Madeleine Kunin, Vermont’s first female governor, will speak about her book The New Feminist Agenda tomorrow at the Kimball-Jenkins Estate.

The talk is sponsored by the New Hampshire Women’s Initiative, in partnership with Gibson’s Bookstore and the Women’s Fund of New Hampshire. Kunin will speak 6 -7:30 p.m., and the event is free and open to the public.

Kunin, who served as governor of Vermont from 1985 to 1991, has a contemporary take on feminist thinking, said Mary Johanna Brown, chairwoman of the New Hampshire Women’s Initiative. The book is filled with statistics and policy, but also touches on workplace policies and new family structures, Brown said. Kunin focuses on including men in discussions of feminism as well.

“It reads as a road map for how to achieve gender equity as we move forward into the future,” Brown said of the book.

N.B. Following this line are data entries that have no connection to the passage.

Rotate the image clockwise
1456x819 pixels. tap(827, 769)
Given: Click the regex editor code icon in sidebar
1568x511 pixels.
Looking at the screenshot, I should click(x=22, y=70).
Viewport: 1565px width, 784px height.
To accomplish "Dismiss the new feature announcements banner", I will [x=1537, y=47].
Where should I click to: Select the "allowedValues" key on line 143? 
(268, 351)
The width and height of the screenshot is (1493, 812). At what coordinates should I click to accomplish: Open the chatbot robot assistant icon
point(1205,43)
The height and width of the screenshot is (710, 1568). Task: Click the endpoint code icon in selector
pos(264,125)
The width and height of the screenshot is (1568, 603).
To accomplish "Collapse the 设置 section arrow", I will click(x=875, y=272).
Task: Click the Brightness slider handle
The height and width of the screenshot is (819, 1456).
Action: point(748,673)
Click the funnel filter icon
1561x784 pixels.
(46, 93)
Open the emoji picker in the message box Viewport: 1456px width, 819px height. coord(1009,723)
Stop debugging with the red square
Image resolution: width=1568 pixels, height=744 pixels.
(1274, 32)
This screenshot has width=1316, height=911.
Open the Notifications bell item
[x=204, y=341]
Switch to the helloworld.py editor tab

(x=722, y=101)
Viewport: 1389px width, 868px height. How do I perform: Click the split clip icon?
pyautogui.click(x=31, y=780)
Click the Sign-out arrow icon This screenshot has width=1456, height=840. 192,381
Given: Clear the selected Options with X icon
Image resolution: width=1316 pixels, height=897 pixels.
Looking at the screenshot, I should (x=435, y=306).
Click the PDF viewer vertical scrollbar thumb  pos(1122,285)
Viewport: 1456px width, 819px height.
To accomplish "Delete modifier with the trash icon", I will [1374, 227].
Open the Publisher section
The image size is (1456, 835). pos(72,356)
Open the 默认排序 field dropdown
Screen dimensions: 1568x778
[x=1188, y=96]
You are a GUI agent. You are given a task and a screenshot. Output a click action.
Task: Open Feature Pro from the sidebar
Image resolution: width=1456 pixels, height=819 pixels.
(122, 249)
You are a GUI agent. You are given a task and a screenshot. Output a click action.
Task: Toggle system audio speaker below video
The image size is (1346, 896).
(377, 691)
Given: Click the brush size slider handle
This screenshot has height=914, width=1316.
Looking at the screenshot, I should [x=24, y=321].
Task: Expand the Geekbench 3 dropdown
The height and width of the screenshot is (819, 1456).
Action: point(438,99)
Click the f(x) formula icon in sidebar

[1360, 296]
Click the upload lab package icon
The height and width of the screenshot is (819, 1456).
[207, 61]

Kunin’s talk is at an exciting time in women’s history, Brown said, as New Hampshire just elected the country’s first all-female congressional delegation. In addition, the women’s movement is at a critical moment in history, and Kunin is someone on the cutting edge of discussing where the movement should go, Brown said.

“I think that the women’s movement needs to figure out how to reinvent itself in contemporary terms,” she said. “And Madeleine Kunin knows that that’s needed.”

Kathleen Ronayne

Legacy Comments1

Another contradicting stance by feminists. In the movement it was stated that being a full time Mom was limited, unfullfilling, and stiffled women. This book says that women are equal and can manage both motherhood and work with more programs in the workplace that allow them to take a year's leave after becoming a Mom. That year's leave by the way should be a fully paid leave. So I guess raising a child is not so much parttime anymore. When you set yourself up as an equal in the workplace, one might say that being there is very important. One might also say that different rules for women in the workplace is not what it is cracked up to be. If you leave for a year, and your replacement does a better job than you, my guess is that the company will look to get you out. Companies know that hiring a woman that is of child bearing age can be a problem. Time off will be needed. Does that make them more likely to hire women? Does that hinder the company? The feminist movement was never for all women. They alienated stay at home Moms, I guess they are finding out now that raising kids is not a parttime job.